Voici ce qu’il reste :
[ 1,-2,-3, 4] [ 1,-2,-2, 3] [ 1,-2,-1, 2] [ 1,-2, 0, 1] [ 1,-2, 1, 0]
[ 1,-2, 2,-1] [ 1,-2, 3,-2] [ 1,-2, 4,-3] [ 1,-2, 5,-4] [ 1, 0,-5, 0]
[ 1, 0,-4, 0] [ 1, 0,-3, 0] [ 1, 0,-2, 0] [ 1, 0,-1, 0] [ 1, 0, 0, 0]
[ 1, 0, 1, 0] [ 1, 0, 2, 0] [ 1, 0, 3, 0] [ 1, 0, 4, 0] [ 1, 0, 5, 0]
[ 1, 2,-4,-5] [ 1, 2,-3,-4] [ 1, 2,-2,-3] [ 1, 2,-1,-2] [ 1, 2, 0,-1]
[ 1, 2, 1, 0] [ 1, 2, 2, 1] [ 1, 2, 3, 2] [ 1, 2, 4, 3] [ 1, 2, 5, 4]
[ 1, 4, 2,-4] [ 1, 4, 3,-2] [ 1, 4, 4, 0] [ 1, 4, 5, 2] [ 2,-4,-3, 5]
[ 2,-4,-1, 3] [ 2,-4, 1, 1] [ 2,-4, 3,-1] [ 2,-4, 5,-3] [ 2, 0,-5, 0]
[ 2, 0,-3, 0] [ 2, 0,-1, 0] [ 2, 0, 1, 0] [ 2, 0, 3, 0] [ 2, 0, 5, 0]
[ 2, 4,-3,-5] [ 2, 4,-1,-3] [ 2, 4, 1,-1] [ 2, 4, 3, 1] [ 2, 4, 5, 3]
[ 3, 0,-5, 0] [ 3, 0,-4, 0] [ 3, 0,-2, 0] [ 3, 0,-1, 0] [ 3, 0, 1, 0]
[ 3, 0, 2, 0] [ 3, 0, 4, 0] [ 3, 0, 5, 0] [ 4,-4,-5, 3] [ 4,-4,-3, 2]
[ 4,-4,-1, 1] [ 4,-4, 1, 0] [ 4,-4, 3,-1] [ 4,-4, 5,-2] [ 4, 0,-5, 0]
[ 4, 0,-3, 0] [ 4, 0,-1, 0] [ 4, 0, 1, 0] [ 4, 0, 3, 0] [ 4, 0, 5, 0]
[ 4, 4,-5,-3] [ 4, 4,-3,-2] [ 4, 4,-1,-1] [ 4, 4, 1, 0] [ 4, 4, 3, 1]
[ 4, 4, 5, 2] [ 5, 0,-4, 0] [ 5, 0,-3, 0] [ 5, 0,-2, 0] [ 5, 0,-1, 0]
[ 5, 0, 1, 0] [ 5, 0, 2, 0] [ 5, 0, 3, 0] [ 5, 0, 4, 0]
Nombre de solutions : 89
Nombre total d'essais : 6655
Un mot sur les assistants numériques.
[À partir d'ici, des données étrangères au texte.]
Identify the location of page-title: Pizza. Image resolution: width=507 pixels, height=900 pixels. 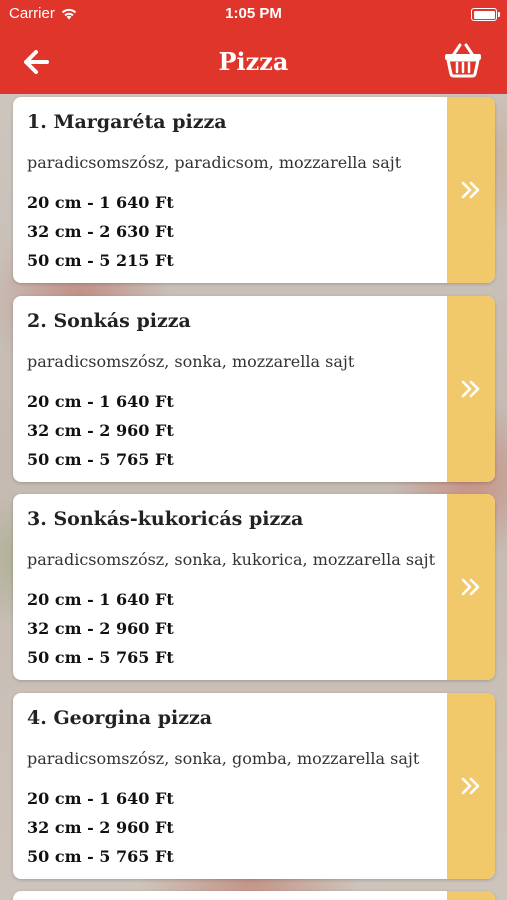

Comme ils ont tendance à sortir un peu n’importe quoi, il faut croiser les résultats et les mettre devant les erreurs pour les voir améliorer leurs propositions, sans jamais être sûr du résultat final. Ici ils ont fini par tous proposer 89 solutions, mais est-ce un biais que j’ai induit, mystère...
- Borassus
- 24-10-2024 07:59:32
Bonjour Ernst, bonjour à tous,
Je te suggère de limiter dans ta simulation le coefficient $a$ à 1 et au n premiers nombres premiers, et définir des intervalles, identiques ou non, pour les coefficients $b$, $c$ et $d$.
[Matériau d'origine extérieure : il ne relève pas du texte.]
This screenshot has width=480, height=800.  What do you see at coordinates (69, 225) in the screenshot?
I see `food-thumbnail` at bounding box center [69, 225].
A partir de chacun des polynômes obtenus, on peut créer autant de polynômes symétriques qu'on souhaite en multipliant les quatre coefficients par un même nombre entier (pour rester dans les polynômes symétriques à coefficients entiers).
Bonne, belle et fructueuse journée à tous.